SLN principals develop the capacity to identify and lead others in the identification of key levers that if acted upon accelerate student learning and perfect deliberate conferencing and coaching with faculty. These skills increase the school leaders’ capacity to engage leadership teams in meaningful change efforts and simultaneously hold teachers accountable to improve student-learning experiences towards specific growth targets.
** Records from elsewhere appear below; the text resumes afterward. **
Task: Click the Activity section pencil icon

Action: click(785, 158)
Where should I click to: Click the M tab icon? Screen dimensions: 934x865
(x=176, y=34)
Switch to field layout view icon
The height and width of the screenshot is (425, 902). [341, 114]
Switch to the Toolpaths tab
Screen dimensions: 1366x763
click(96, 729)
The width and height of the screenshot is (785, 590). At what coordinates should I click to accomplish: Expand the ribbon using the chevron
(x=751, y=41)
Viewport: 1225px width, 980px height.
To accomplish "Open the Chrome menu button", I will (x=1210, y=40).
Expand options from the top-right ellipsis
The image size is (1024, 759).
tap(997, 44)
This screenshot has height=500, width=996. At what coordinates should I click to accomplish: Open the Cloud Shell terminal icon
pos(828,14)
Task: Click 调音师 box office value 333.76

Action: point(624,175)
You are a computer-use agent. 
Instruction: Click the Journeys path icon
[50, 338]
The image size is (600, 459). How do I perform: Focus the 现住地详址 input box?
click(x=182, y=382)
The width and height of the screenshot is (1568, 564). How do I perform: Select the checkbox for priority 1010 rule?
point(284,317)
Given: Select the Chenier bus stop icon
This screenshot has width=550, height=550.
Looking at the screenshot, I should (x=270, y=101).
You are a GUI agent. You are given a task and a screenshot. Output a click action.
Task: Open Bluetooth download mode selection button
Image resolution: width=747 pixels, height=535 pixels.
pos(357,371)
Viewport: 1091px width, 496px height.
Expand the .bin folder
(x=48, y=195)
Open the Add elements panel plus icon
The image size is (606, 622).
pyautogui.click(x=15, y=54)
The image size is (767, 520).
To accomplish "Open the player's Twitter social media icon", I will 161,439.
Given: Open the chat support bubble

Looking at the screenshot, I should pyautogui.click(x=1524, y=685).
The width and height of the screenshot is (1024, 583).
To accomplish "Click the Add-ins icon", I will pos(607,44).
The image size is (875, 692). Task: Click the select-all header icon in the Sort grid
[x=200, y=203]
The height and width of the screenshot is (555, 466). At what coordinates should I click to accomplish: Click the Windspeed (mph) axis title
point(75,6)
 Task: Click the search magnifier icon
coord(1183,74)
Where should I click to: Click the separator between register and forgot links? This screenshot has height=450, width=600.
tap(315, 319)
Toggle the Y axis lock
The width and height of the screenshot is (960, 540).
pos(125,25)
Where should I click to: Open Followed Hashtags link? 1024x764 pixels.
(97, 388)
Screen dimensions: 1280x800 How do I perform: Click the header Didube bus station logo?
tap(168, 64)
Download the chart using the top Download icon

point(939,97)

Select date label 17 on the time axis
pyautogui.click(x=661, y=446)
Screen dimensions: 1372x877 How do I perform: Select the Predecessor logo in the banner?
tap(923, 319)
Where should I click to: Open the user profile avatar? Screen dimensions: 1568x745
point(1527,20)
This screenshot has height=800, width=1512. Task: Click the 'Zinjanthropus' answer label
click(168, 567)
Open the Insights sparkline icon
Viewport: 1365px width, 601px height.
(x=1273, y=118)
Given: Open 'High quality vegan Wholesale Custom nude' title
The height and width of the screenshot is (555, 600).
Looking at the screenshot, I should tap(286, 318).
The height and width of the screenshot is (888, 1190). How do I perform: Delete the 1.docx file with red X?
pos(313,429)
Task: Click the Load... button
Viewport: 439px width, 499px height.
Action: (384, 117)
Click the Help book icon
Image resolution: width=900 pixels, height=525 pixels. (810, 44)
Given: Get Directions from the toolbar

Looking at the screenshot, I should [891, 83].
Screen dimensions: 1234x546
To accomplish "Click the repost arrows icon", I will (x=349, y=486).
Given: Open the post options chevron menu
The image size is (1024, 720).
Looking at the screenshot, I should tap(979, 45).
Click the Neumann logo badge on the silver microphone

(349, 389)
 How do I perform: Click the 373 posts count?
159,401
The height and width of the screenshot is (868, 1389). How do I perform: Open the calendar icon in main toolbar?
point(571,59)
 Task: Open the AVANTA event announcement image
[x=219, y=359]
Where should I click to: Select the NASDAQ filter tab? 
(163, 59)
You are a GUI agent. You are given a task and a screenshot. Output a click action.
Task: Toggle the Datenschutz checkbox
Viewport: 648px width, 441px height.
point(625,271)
The result of which is targeted improvements in classrooms across the school.
 
SLN Networks strive to accomplish two distinct goals while Creating Capacity: 
  1. To develop the skills and practices effective principals use to analyze patterns of learning campus-wide and initiate strategic leadership actions to improve student learning.  
  2. To develop effective principal leaders who monitor, coach, and actively develop teacher practice, that directly increases student achievement. 

Succeed - Creating Change 

To create change at the school level, each SLN Principal develops their own Theory of Action: a belief statement of actions and outcomes that will focus their school community’s efforts for the year. The Network supports principals as they strategically engage key members of their faculty in the development of a school-wide Theory of Action that is ultimately owned by the school as a whole.
 
SLN Principals learn to use action research as a model for change in their schools. Leaders define and analyze a student achievement problem on their school campus, create strategic plans to respond, take leadership action, reflect on outcomes, modify leadership approach, and measure achievement gains with the ongoing support of the SLN Network.
 
Network Principals enhance systems to build teacher leadership and further develop their established and effective teacher learning communities, leading to increased teacher efficacy for all teachers. SLN Principals become skilled adaptive leaders, who lead powerfully targeted improvements to teacher practice; thereby increasing student achievement. 
 
SLN Networks strive to accomplish two goals in Creating Change: 
  1. To continue to experience the support, safe environment, collective group responsibility, and learning necessary to sustain them through the challenges of adaptive leadership.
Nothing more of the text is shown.